§ Extract to read:
☆ ☆ ☆

Ocean Drive is a series of local roads in southern New Jersey, connecting Atlantic City to Cape May along barrier islands on the Atlantic Ocean. It consists of several roads and includes all five toll bridges owned by the Cape May County Bridge Commission.

Route description

Ocean Drive begins in Cape May Point, and its southern terminus is split among two separate roads.  One branch of Ocean Drive begins on Sunset Boulevard (County Route 606) at its dead end and travels for 0.5 miles.  The second branch of Ocean Drive begins on Cape Avenue (County Route 651) at Lincoln Avenue, and travels for 0.7 miles.  The two branches meet at an intersection, and Ocean Drive continues along CR 606 into the City of Cape May.  At the end of CR 606, Ocean Drive turns south along Broadway (CR 626), then heads east along Beach Avenue (CR 604).  Ocean Drive travels along the coast to Pittsburg Avenue (CR 622), and heads north along to CR 622 to its terminus at Lafayette Street (NJ 109), and continues north again.

It crosses the Cape May Canal into Lower Township and makes a right turn onto County Route 621.  At this point, Ocean Drive signage begins. It then crosses over the Middle Thorofare Bridge (toll southbound) and continues north into Wildwood Crest. Ocean Drive follows CR 621 through the length of The Wildwoods, passing through Wildwood Crest, Wildwood (where it intersects New Jersey Route 47), and finally continuing into North Wildwood.  In North Wildwood, CR 621 ends and Ocean Drive follows New Jersey Route 147 into Middle Township.

It then turns right onto County Route 619 and crosses over the Grassy Sound Bridge (toll northbound) and then the Stone Harbor Bridge into Stone Harbor. Ocean Drive follows CR 619 north through Stone Harbor's 3rd Avenue and into Avalon on Ocean Drive (at 80th St. 3rd Avenue Turns Into Ocean Drive). It then crosses over the Townsends Inlet Bridge (toll southbound) and continues north through Sea Isle City. It then heads through the Strathmere section of Upper Township before crossing the Strathmere Bascule Bridge (toll northbound) and Corson's Inlet Bridge into Ocean City.

Ocean Drive continues to follow CR 619 north through Ocean City before meeting County Route 623. It then follows CR 623 for several blocks to the northwest on 34th Street before following County Route 656 (Bay Avenue) through downtown Ocean City, where it crosses 9th Street, which provides access to New Jersey Route 52.  Ocean Drive then crosses the Ocean City-Longport Bridge (toll southbound) over the Great Egg Harbor Bay into Egg Harbor Township, Atlantic County.

☆ ☆ ☆

§ Given request A:
Can you sum up the text on Ocean Drive in two sentences?
§ Given request B:
Could you carry the text on Ocean Drive further, starting after its last sentence?
The records that come next are separate material, unrelated to the text on Ocean Drive.

§ Records supplied:
☆ ☆ ☆

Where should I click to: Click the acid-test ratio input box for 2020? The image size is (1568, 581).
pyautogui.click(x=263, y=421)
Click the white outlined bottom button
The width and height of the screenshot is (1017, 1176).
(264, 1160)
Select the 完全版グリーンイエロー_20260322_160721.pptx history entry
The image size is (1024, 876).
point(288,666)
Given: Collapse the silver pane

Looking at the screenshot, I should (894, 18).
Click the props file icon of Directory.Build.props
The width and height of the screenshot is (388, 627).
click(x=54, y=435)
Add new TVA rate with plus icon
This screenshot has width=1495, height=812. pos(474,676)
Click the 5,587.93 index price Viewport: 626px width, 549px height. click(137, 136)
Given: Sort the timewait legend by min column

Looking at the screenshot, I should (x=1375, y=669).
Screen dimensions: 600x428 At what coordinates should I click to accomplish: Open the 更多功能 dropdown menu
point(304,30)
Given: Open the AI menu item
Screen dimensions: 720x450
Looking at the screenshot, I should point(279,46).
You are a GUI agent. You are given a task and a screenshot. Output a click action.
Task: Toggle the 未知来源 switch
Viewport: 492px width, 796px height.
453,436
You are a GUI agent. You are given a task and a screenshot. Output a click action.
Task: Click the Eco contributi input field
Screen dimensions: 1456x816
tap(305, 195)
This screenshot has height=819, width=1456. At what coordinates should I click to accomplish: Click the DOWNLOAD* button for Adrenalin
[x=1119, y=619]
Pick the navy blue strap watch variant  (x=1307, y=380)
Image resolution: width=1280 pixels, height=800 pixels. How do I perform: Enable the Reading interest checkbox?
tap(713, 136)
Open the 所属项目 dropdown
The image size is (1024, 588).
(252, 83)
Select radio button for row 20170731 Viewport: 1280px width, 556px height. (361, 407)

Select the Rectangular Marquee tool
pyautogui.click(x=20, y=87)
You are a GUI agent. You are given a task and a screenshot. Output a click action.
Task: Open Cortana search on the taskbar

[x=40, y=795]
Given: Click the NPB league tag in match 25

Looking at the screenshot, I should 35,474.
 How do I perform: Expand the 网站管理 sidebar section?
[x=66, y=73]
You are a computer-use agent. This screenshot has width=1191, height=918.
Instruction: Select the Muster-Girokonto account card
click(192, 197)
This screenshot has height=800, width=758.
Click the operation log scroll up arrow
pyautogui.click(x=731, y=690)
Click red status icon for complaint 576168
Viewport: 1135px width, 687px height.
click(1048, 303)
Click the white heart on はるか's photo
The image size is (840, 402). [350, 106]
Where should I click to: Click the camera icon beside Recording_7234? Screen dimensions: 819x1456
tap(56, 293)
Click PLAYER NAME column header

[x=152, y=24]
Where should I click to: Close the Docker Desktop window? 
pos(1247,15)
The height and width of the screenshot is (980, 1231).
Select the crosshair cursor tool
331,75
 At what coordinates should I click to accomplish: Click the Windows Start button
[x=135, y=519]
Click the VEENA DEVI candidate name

☆ ☆ ☆

§ Final answer A:
Ocean Drive is a series of local roads in southern New Jersey that links Atlantic City and Cape May along barrier islands on the Atlantic Ocean, and it includes all five toll bridges owned by the Cape May County Bridge Commission. Starting from two branches in Cape May Point, it runs north through Cape May, the Wildwoods, Stone Harbor, Avalon, Sea Isle City, Strathmere and Ocean City, then crosses the Ocean City-Longport Bridge over the Great Egg Harbor Bay into Egg Harbor Township.

§ Final answer B:
Upon entering Atlantic County, Ocean Drive follows the northern approach of the Ocean City-Longport Bridge to New Jersey Route 152. At this point, Ocean Drive signage ends. It then makes a right turn on NJ 152 and follows it to the John F. Kennedy Memorial Bridge over the Intracoastal Waterway into Longport. Ocean Drive then heads north on Atlantic Avenue through Longport, Margate City and Ventnor City.  Atlantic Avenue continues into Atlantic City, and Ocean Drive terminates at the end of Atlantic Avenue in Uptown Atlantic City at N Maine Avenue.

Tolls
The five toll bridges on Ocean Drive charge $2.00 for cars as of February 1, 2022, which can be paid in cash or with E-ZPass. The Middle Thorofare, Townsends Inlet, and Ocean City-Longport bridges have tolls in the southbound direction while the Grassy Sound and Corsons Inlet bridges have northbound tolls. The tolls are slated to rise to $2.50 in February 2023 and $3 in February 2024.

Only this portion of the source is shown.